First published in the Guardian, August 26, 2014

“We demonstrated that the whole is greater than the sum of its parts.”
– the late Republican senator Howard Baker (Tennessee), co-sponsor of the Clean Air Act of 1970

A wise Grenadian recently asked me this very clear question:

My country is poor and we recently discovered oil, which will make us richer. Why should this oil be restricted or more expensive to exploit when your nation’s oil boom paid none of its environmental expenses?

A Chinese high school student recently asked me this similarly clear question:

My country’s manufacturing base means that my family moved from abject poverty to the middle class, and in my nation, hundreds of millions of others have done the same. Why should this manufacturing be more expensive by having to pay a cost for carbon when your nation’s manufacturing boom did not?
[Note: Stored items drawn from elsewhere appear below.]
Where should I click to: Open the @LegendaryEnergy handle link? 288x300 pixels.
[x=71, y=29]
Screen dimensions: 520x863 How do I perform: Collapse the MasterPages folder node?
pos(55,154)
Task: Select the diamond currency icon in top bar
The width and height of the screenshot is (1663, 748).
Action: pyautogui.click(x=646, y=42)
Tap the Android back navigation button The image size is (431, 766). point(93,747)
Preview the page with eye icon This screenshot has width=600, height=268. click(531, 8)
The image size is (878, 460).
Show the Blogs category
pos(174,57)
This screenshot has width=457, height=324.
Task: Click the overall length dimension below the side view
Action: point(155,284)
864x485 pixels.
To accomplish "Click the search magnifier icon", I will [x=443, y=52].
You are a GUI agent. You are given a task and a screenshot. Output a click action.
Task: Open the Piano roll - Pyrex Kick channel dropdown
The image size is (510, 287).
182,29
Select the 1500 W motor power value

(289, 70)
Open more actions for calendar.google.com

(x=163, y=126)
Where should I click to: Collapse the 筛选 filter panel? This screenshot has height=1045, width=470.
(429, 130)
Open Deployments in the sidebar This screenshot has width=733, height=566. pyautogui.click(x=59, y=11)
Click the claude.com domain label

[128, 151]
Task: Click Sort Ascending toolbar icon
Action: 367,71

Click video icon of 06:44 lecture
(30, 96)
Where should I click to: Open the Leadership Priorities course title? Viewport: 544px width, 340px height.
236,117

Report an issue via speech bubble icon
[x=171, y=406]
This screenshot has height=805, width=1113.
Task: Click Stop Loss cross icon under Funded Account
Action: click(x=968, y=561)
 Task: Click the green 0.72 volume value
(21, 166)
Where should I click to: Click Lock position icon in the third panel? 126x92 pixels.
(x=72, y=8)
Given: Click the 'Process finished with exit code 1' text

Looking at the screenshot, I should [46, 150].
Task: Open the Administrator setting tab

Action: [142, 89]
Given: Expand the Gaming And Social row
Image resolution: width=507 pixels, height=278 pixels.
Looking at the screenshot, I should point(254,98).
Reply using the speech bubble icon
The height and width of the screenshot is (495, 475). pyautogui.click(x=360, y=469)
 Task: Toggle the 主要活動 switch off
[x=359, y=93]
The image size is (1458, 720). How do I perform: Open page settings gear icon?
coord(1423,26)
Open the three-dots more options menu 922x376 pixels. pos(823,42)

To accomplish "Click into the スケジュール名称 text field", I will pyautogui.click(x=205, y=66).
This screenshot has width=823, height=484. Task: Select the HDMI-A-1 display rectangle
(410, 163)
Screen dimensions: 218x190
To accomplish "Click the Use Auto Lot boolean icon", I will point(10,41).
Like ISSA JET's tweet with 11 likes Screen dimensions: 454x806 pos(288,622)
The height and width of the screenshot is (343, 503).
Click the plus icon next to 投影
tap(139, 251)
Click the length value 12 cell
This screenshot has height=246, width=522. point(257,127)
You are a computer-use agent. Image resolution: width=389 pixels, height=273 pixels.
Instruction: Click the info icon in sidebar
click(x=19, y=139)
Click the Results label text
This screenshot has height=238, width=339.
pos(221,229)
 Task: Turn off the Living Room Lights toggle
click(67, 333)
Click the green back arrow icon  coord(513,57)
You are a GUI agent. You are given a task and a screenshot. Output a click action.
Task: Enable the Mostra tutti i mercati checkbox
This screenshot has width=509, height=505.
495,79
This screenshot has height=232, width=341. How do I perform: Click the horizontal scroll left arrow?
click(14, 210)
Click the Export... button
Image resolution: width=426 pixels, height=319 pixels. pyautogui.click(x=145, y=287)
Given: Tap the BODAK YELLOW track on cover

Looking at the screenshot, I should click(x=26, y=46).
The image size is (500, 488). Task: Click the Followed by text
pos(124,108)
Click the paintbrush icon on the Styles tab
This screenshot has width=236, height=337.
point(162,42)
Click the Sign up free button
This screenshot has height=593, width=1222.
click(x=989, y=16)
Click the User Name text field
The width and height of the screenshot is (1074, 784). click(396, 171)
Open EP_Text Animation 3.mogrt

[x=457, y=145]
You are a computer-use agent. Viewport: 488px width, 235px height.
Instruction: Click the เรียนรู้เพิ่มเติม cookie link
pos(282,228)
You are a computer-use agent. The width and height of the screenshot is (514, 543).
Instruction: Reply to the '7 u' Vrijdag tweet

I grew up in the1960s, a decade when my family, my New York City neighbors, and tens of millions of other Americans were catapulting from poverty into the middle class. It was a great feeling. For perhaps the first time in modern history, large swaths of our society had enough money to purchase homes, spend on surplus and luxurious foods, hire household help, take vacations and buy new stuff on a regular basis.

This social and economic mobility was the envy of much of the world. And I’m certain the accompanying optimism helped open our hearts and minds to the great human rights revolutions of the past 50 years.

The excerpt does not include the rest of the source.